All of those pieces *display* comments, but still no one can actually
make comments.  To handle this we'll take a little piece of the URL
space for our own, everything under ``/.comments``, so when someone
POSTs there it will add a comment.

When the request comes in there are two parts to the path:
``SCRIPT_NAME`` and ``PATH_INFO``.  Everything in ``SCRIPT_NAME`` has
already been parsed, and everything in ``PATH_INFO`` has yet to be
parsed.  That means that the URL *without* ``PATH_INFO`` is the path
to the middleware; we can intercept anything else below
``SCRIPT_NAME`` but nothing above it.  The name for the URL without
``PATH_INFO`` is ``req.application_url``.  We have to capture it early
to make sure it doesn't change (since the WSGI application we are
wrapping may update ``SCRIPT_NAME`` and ``PATH_INFO``).

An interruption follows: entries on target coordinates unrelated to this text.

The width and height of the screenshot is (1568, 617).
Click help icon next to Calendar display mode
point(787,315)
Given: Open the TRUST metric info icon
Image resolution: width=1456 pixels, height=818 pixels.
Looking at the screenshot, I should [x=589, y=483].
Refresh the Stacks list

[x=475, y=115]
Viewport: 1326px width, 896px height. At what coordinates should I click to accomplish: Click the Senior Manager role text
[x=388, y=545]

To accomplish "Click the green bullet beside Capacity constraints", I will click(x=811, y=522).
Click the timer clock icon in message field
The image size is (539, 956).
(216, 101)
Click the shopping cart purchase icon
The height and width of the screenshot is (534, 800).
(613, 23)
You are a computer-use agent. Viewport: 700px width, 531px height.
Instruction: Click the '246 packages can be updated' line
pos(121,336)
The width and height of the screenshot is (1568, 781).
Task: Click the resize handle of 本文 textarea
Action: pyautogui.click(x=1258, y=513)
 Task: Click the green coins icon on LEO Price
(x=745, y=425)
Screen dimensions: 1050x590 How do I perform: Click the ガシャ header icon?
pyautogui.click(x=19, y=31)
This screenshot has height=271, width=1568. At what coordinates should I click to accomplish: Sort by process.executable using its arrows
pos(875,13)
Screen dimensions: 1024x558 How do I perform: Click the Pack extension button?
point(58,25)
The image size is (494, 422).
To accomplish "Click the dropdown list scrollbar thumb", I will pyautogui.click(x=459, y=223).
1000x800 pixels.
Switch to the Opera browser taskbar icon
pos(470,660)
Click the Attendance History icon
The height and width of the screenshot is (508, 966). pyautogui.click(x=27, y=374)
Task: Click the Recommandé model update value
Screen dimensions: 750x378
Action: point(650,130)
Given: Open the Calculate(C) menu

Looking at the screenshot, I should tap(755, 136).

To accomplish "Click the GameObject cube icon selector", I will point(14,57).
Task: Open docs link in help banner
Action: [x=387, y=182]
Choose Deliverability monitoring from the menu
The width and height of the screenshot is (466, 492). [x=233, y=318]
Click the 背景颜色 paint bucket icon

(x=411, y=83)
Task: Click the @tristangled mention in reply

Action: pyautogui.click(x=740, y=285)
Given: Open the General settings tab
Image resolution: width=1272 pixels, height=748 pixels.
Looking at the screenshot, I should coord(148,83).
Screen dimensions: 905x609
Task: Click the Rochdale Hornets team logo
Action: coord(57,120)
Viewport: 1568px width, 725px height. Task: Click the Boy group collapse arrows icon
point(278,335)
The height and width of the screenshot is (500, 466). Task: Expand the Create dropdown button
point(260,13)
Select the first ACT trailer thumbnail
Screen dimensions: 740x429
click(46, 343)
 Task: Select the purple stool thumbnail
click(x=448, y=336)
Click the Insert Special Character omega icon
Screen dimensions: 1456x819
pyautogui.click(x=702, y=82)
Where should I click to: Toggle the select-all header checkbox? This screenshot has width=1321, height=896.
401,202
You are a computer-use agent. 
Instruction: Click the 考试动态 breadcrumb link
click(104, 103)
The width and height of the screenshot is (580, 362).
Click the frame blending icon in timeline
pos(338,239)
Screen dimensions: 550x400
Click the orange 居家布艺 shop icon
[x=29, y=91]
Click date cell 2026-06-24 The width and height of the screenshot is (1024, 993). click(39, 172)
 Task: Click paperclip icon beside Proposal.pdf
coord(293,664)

So here's what this all looks like:

.. code-block:: python

    class Commenter(object):
        ...

        def __call__(self, environ, start_response):
            req = Request(environ)
            if req.path_info_peek() == '.comments':
                return self.process_comment(req)(environ, start_response)
            # This is the base path of *this* middleware:
            base_url = req.application_url
            resp = req.get_response(self.app)
            if resp.content_type != 'text/html' or resp.status_code != 200:
                # Not an HTML response, we don't want to
                # do anything to it
                return resp(environ, start_response)
            # Make sure the content isn't gzipped:
            resp.decode_content()
            comments = self.get_data(req.url)
            body = resp.body
            body = self.add_to_end(body, self.format_comments(comments))
            body = self.add_to_end(body, self.submit_form(base_url, req))
            resp.body = body
            return resp(environ, start_response)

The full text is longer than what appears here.